:: Provided information ::

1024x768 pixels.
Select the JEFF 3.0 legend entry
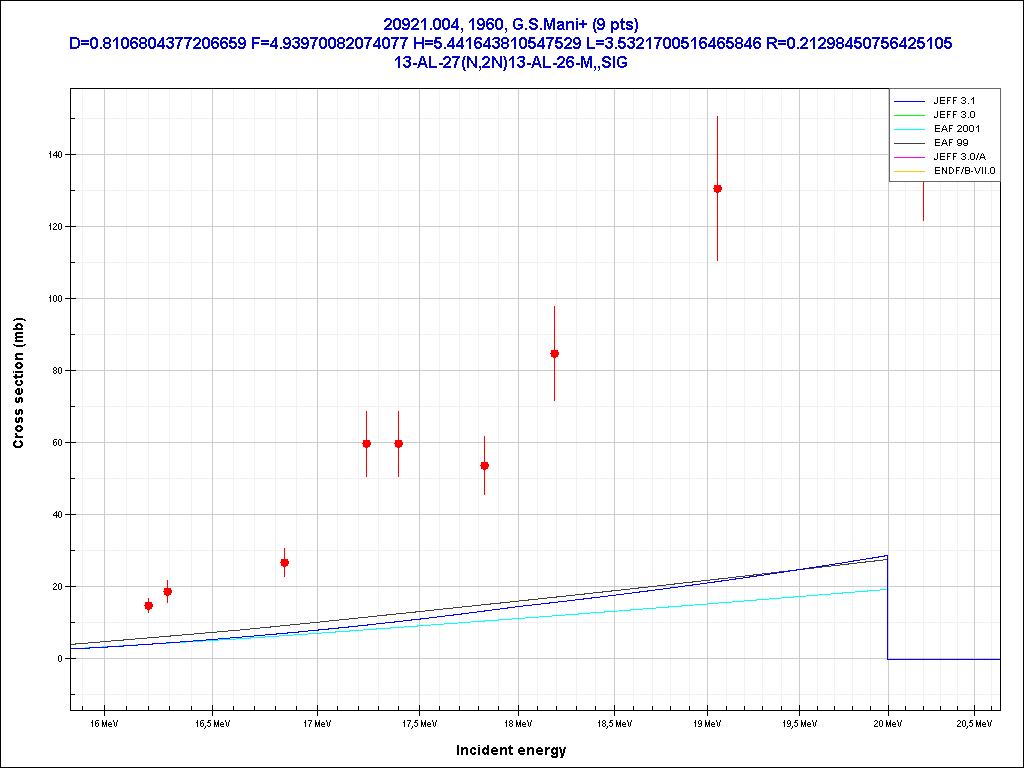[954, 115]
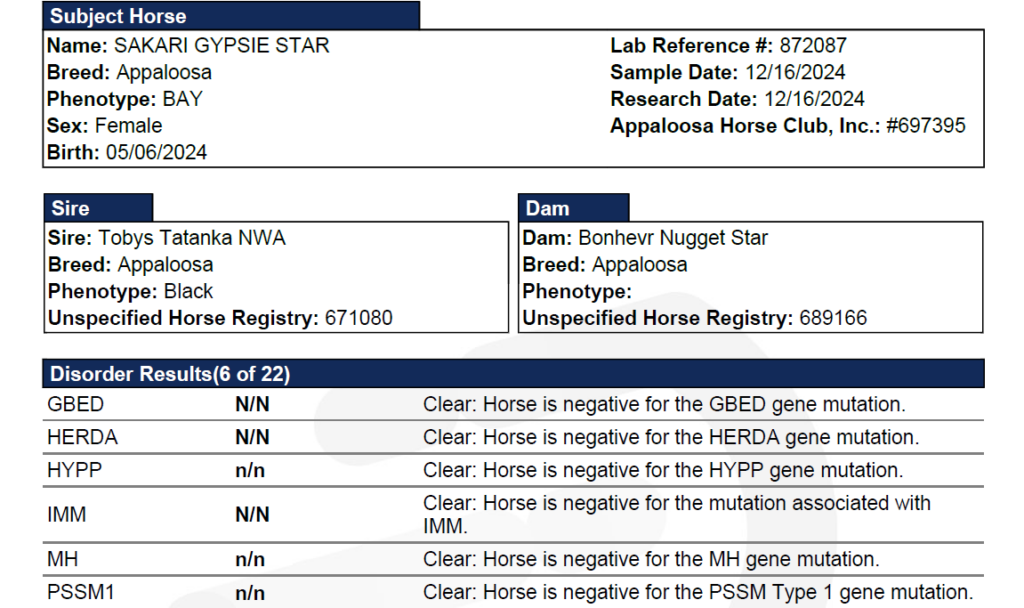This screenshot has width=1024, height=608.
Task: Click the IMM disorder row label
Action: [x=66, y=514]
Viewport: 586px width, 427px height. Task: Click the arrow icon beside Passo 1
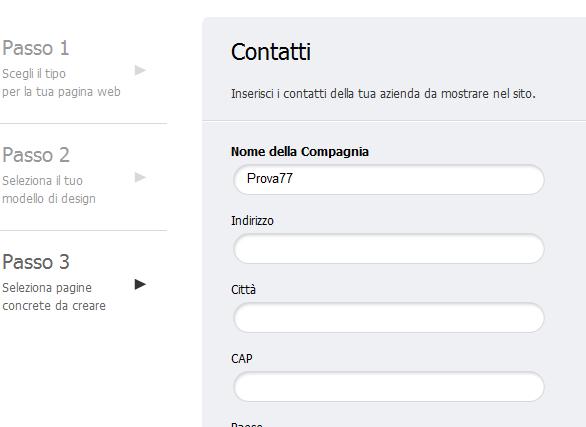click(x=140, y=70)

:::

_Task instructions_. Skip the pictures and reproduce all remaining entries exactly.

_Exercise response_.
1024x768 pixels.
Select the JEFF 3.0 legend entry
[954, 115]
This screenshot has width=1024, height=608.
Task: Click the IMM disorder row label
Action: [x=66, y=514]
Viewport: 586px width, 427px height. Task: Click the arrow icon beside Passo 1
click(x=140, y=70)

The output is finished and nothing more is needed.